Gov. Brian Kemp has signed H.B. 463, which makes many taxpayer-favorable changes to the state’s income tax code.
H.B. 463 reduces Georgia’s personal and corporate income tax rates from 5.19% to 4.99% for 2026, with potential further annual rate reductions of 0.125% down to a floor of 3.99%, pending the state meeting revenue collection targets. The bill also increases the standard deduction and dependent exemptions for individual income tax purposes for tax years beginning on or after January 1, 2026, and provides a temporary reduced exclusion of overtime pay and tips subject to state tax as compared to the amounts exempt from federal income tax under the One Big Beautiful Bill Act.
Taxpayers subject to ASC 740 should account for the currently effective 2026 tax rate change in their income tax provisions under the accounting standard. For deferred income tax purposes, taxpayers should be mindful that ASC 740 requires deferred income taxes to be measured using enacted rates expected to apply to taxable income in the periods in which the deferred tax items are expected to reverse. The contingent nature of the subsequent years’ tax rate reductions in the bill leaves open whether and when such reduced rates will go into effect.

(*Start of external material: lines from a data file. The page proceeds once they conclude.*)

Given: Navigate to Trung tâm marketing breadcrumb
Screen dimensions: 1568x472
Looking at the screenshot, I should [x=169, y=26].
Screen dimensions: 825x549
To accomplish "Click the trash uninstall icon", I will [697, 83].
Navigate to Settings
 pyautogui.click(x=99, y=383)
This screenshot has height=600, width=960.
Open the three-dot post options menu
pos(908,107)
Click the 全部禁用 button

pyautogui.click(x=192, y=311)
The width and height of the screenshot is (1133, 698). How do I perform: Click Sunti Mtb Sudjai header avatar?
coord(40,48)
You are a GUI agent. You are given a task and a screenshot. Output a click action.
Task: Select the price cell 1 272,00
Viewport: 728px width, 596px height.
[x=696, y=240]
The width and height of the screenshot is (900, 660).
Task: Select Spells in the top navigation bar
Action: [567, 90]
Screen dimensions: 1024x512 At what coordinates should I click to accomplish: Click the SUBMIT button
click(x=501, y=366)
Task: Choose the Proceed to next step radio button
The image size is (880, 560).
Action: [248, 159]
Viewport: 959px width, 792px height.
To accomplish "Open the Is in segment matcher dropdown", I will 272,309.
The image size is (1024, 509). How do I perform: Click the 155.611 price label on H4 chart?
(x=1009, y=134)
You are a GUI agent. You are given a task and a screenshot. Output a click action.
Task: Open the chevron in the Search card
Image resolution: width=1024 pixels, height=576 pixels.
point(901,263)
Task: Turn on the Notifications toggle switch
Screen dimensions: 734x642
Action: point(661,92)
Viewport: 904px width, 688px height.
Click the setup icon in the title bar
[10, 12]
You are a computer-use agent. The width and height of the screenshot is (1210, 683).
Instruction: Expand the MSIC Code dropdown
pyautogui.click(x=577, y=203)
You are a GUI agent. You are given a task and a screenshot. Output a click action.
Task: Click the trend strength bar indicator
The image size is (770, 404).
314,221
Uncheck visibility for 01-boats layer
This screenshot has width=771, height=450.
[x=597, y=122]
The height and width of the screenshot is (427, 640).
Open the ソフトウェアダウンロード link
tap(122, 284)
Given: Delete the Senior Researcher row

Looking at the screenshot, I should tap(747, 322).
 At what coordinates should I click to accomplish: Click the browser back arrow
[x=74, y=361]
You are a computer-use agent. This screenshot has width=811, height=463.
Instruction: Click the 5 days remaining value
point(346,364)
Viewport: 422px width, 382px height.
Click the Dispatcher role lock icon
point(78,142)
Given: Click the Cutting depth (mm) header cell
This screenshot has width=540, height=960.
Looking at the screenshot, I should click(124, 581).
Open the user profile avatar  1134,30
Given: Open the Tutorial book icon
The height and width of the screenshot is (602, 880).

As such, taxpayers should be cognizant of the deferred income tax implications associated with tax rates that have yet to be enacted and therefore have uncertain effective dates.
BDO Insight
- With the uncertainty in when further reductions to the individual and corporate income tax rates as provided for and enacted under the bill will go into effect (due to the tie-in with the state meeting revenue collection targets), taxpayers should not automatically expect additional decreases to the tax rate to be immediately effective for tax years beginning January 1, 2027. Further, taxpayers should consider the contingent nature of any future rate reductions in the context of deferred income tax accounting.